The economic side is potentially more challenging. At present, fully ‘green’ ammonia costs two to four times as much to make as conventional ammonia. CF Industries is currently planning to convert part of the feed for an ammonia train at its Donaldsonville plant in Louisiana by 2024, by which time it will be producing 20,000 t/a of green ammonia using hydrogen from electrolysis with electricity provided from renewable sources. CF puts the cost of producing green ammonia at $500/t, significantly more than the present f.o.b. cost. The company suggests that it could reap a reward in terms of premium prices for green ammonia. But this in turn pushes the cost onto downstream consumers and could raise the price of, e.g. shipping, were it to become a shipping fuel. Still, electrolyser costs have already come down tenfold over the past decade, and as renewable power continues to be introduced at scale, so unit costs are likely to come down still further. BP suggests that by 2050, the cost of renewable energy will have fallen by 30-70% compared to its current value – already cheaper than conventional fuels in many markets.
In the meantime, blue ammonia might be a cheaper bridging option in the short term, and CF Industries, along with Nutrien in North America, is also looking at large scale conversion to CCS for its ammonia production.

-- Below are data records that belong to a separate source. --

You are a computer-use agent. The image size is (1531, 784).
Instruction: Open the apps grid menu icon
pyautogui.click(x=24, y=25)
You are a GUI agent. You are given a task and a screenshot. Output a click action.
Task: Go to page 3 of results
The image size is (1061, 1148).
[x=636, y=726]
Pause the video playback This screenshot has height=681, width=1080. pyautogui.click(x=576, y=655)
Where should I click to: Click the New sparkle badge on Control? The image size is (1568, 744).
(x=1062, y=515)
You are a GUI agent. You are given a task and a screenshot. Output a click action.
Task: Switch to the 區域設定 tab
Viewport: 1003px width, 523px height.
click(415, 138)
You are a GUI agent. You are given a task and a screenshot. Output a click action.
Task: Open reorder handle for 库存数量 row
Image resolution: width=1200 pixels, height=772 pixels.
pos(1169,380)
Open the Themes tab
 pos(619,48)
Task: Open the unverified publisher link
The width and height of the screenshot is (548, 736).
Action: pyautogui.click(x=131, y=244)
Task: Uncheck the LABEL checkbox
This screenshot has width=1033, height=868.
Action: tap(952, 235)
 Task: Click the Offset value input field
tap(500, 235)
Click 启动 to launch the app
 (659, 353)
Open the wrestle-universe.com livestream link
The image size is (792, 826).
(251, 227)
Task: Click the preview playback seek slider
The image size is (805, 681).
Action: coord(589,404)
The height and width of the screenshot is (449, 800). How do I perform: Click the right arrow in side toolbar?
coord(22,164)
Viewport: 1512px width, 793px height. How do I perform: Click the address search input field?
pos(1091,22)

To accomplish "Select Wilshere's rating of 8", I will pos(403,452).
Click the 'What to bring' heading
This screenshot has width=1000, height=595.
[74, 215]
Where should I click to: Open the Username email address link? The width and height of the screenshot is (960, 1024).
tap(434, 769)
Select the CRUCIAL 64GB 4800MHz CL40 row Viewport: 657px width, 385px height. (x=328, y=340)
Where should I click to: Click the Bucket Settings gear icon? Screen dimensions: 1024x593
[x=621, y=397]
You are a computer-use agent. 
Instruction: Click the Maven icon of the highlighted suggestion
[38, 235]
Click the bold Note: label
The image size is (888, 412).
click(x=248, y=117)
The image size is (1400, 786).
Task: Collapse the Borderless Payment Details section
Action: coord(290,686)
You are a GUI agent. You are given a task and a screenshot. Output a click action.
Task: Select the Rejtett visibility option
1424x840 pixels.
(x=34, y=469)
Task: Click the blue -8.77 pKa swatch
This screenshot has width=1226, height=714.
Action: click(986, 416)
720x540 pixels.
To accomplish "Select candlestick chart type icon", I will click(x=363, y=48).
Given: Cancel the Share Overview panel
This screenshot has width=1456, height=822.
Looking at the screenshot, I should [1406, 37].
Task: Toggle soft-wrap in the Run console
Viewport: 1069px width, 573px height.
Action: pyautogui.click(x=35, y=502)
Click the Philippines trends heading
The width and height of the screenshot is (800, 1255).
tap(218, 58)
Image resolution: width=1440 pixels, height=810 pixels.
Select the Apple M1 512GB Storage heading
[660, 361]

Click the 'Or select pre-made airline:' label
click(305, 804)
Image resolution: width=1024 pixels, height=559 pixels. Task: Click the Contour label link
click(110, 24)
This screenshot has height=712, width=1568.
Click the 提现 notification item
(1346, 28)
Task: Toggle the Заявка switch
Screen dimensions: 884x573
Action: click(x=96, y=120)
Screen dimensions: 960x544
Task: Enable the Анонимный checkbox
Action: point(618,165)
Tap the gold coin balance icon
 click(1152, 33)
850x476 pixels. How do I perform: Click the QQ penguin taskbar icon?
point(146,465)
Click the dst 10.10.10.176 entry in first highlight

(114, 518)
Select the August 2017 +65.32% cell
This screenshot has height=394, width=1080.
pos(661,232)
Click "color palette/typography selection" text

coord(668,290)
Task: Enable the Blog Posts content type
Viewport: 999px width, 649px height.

Plants in the US Gulf Coast are near to established oil and gas fields and so could use CO2 for enhanced oil recovery, while taking advantage of tax credits for CCS. Since 2013, Nutrien has been selling about 250,000 t/a of CO2 into the EOR market from its Geismar fertilizer plant in Lousiana. Saudi Arabia, Russia, and several other countries are either already producing or actively converting capacity to CCS, mainly for enhanced oil recovery. Saudi Aramco recently shipped 40 tonnes of blue ammonia as part of a demonstration shipment to Japan, with 30 tonnes of CO2 captured during the process designated for use in methanol production at SABIC’s Ibn-Sina facility and another 20 tonnes of captured CO2 being used for enhanced oil recovery at Aramco’s Uthmaniyah field. While piping to handle acidic CO2 and pump it back into oil reservoirs is an expense, it is only a marginal increase in cost to the cost of producing conventional ammonia. It seems likely that we will see many more such projects over the next few years, as a market develops for low carbon ammonia.
The third barrier, however, may be the most significant – that of producing sufficient low carbon ammonia to meet anticipated demand. Japan is looking at 3 million t/a of ammonia demand for power generation by 2030, and JERA is working with Yara to source ammonia for Japan’s power industry. Taken with other blue and green ammonia developments, such as Yara’s Porsgrunn conversion, and the recently announced projects in the UAE to add 1.2 million t/a of blue and green ammonia before the end of the century, this looks achievable. But if ammonia did take off as a shipping fuel in the way that Figure 1 suggests, the prospect of 100 million t/a of demand by 2050 would require a wholesale change in the industry, and that in turn might require the economics, and possibly even the demand, to come first. And, just as ammonia production must currently compete with the power industry for natural gas and coal feedstocks, so in future it might have to compete with the power industry for renewable electricity. Still, if the shipping industry feels it has no alternative (developments in electrically powered vessels are even more in the experimental phase than ammonia) in order to achieve the IMO low carbon goal, that might just be enough of a push to develop blue and green ammonia plants at the scale required to achieve it.